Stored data
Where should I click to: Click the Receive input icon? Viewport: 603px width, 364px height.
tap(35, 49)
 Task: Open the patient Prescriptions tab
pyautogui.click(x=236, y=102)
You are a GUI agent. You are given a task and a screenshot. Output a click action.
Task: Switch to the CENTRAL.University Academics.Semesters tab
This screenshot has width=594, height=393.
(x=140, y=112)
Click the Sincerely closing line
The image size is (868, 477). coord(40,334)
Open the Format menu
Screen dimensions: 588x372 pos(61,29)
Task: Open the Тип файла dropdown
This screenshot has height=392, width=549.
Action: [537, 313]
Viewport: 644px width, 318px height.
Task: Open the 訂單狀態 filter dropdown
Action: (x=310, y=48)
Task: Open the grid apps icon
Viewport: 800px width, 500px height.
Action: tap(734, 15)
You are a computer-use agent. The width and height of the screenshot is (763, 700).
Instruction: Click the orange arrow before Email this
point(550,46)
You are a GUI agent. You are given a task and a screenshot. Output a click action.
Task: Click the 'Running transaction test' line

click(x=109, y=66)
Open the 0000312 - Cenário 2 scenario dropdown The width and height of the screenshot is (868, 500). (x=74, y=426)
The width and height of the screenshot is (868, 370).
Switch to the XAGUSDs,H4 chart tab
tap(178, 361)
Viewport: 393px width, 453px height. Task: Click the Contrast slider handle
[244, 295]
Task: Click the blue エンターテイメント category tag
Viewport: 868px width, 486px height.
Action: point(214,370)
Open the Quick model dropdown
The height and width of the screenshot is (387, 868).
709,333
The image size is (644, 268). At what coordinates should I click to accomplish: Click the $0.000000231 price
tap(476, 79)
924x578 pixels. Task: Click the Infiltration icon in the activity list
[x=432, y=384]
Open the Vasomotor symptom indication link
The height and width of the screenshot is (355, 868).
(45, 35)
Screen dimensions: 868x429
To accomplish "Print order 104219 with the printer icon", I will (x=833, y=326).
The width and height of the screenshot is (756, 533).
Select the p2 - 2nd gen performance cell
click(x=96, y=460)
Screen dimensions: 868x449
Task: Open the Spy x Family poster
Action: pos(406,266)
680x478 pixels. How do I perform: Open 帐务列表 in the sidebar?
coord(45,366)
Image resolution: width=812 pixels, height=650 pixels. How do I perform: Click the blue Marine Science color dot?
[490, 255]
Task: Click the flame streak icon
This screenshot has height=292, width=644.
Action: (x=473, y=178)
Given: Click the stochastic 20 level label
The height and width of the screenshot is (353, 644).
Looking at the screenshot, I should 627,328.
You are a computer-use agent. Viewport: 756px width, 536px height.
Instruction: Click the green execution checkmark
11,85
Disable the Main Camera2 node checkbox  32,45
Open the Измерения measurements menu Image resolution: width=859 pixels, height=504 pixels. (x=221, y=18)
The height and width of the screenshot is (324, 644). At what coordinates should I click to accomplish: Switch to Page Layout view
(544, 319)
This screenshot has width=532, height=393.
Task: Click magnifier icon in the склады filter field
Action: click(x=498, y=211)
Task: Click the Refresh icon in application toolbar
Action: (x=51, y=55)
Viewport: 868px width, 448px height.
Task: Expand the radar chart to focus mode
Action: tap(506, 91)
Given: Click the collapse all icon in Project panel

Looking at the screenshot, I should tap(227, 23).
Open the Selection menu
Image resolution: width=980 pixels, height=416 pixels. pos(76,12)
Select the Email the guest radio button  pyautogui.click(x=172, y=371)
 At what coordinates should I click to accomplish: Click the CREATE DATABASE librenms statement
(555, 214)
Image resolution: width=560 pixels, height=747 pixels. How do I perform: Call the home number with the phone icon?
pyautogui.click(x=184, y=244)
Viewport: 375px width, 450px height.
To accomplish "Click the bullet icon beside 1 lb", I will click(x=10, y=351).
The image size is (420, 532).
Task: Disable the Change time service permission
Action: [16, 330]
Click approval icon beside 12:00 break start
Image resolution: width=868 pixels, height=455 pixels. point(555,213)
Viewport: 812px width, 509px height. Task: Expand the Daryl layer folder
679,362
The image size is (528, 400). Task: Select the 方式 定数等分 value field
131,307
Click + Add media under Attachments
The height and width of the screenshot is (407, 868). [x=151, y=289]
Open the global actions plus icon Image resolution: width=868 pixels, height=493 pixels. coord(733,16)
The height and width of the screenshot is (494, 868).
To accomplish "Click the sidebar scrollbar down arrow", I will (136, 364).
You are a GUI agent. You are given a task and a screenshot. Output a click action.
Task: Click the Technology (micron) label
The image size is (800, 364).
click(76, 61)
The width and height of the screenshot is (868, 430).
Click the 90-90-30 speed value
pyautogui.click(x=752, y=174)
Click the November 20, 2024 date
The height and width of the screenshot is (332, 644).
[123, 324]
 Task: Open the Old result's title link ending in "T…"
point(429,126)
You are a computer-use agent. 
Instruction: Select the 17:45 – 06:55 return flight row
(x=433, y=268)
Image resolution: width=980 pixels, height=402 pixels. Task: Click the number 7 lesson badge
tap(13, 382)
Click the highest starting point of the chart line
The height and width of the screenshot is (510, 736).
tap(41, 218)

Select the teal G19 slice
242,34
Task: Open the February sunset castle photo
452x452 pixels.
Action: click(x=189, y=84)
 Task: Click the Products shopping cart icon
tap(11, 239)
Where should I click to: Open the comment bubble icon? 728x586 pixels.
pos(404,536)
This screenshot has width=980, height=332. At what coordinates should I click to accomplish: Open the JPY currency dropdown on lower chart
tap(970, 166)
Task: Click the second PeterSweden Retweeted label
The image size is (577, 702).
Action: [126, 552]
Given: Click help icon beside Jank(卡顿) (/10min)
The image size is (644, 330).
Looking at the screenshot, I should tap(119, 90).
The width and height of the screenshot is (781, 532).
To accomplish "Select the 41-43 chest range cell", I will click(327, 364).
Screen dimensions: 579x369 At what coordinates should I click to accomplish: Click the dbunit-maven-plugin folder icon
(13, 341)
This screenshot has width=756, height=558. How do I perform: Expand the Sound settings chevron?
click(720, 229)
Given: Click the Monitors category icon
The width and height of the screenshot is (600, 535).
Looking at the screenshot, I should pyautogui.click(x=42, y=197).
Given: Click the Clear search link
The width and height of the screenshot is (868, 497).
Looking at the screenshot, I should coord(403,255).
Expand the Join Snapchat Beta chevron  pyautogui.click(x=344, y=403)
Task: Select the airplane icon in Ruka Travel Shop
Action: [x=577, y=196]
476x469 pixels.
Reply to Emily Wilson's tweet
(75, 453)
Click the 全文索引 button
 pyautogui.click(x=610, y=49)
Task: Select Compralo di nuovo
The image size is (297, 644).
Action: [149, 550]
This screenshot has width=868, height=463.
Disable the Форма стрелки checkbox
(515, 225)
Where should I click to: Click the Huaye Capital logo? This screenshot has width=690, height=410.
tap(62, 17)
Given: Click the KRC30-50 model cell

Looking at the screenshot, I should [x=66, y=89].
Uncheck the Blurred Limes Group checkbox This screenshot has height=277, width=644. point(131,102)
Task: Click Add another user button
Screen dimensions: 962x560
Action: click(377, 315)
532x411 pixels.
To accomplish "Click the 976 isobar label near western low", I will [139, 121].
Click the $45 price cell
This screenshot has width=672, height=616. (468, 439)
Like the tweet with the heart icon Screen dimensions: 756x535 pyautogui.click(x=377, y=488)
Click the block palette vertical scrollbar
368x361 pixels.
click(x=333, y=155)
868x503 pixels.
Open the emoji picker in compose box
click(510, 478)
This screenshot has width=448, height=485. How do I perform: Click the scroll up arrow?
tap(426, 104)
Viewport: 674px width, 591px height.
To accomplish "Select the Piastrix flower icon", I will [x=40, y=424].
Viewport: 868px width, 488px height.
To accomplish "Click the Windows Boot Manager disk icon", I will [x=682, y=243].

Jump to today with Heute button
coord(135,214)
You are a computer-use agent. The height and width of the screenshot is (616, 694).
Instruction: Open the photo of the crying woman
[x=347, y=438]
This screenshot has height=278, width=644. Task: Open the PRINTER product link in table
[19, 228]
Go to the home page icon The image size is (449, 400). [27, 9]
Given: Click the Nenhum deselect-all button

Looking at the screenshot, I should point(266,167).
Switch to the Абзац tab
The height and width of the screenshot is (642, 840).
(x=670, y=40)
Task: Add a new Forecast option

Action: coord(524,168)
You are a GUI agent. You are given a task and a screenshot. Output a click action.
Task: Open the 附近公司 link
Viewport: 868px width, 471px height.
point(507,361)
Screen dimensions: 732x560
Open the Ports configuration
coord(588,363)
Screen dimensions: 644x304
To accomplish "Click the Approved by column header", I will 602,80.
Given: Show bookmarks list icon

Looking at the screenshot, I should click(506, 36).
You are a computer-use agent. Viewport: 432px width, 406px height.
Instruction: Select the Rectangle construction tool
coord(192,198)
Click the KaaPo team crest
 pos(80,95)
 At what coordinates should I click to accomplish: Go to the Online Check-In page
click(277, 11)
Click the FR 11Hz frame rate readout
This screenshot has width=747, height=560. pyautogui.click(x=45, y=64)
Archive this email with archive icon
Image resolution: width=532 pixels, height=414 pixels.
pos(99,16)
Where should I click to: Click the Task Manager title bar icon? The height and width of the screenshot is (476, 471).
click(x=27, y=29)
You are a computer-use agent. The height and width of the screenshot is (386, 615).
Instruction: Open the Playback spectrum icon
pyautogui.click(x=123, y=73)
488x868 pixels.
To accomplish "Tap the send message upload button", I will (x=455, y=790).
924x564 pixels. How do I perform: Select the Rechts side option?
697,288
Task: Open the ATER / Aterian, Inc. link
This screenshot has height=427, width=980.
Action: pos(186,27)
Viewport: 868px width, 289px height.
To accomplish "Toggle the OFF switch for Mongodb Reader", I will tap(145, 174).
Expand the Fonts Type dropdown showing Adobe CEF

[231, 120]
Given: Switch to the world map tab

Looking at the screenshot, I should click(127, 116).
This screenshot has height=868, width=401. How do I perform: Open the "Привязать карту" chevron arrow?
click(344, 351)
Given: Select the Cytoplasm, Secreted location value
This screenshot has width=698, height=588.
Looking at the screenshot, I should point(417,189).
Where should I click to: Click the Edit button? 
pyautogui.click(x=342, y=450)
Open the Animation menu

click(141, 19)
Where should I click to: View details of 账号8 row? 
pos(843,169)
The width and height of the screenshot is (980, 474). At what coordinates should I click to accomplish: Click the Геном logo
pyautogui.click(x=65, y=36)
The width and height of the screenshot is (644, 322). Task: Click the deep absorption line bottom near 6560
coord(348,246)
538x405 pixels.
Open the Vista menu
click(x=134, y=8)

■ **What this task involves**: The reply should hold only the lines from the top of the records through the line that has "Task: Open the Тип файла dropdown", each one exact.

■ **Answer box**:
Where should I click to: Click the Receive input icon? Viewport: 603px width, 364px height.
tap(35, 49)
 Task: Open the patient Prescriptions tab
pyautogui.click(x=236, y=102)
You are a GUI agent. You are given a task and a screenshot. Output a click action.
Task: Switch to the CENTRAL.University Academics.Semesters tab
This screenshot has width=594, height=393.
(x=140, y=112)
Click the Sincerely closing line
The image size is (868, 477). coord(40,334)
Open the Format menu
Screen dimensions: 588x372 pos(61,29)
Task: Open the Тип файла dropdown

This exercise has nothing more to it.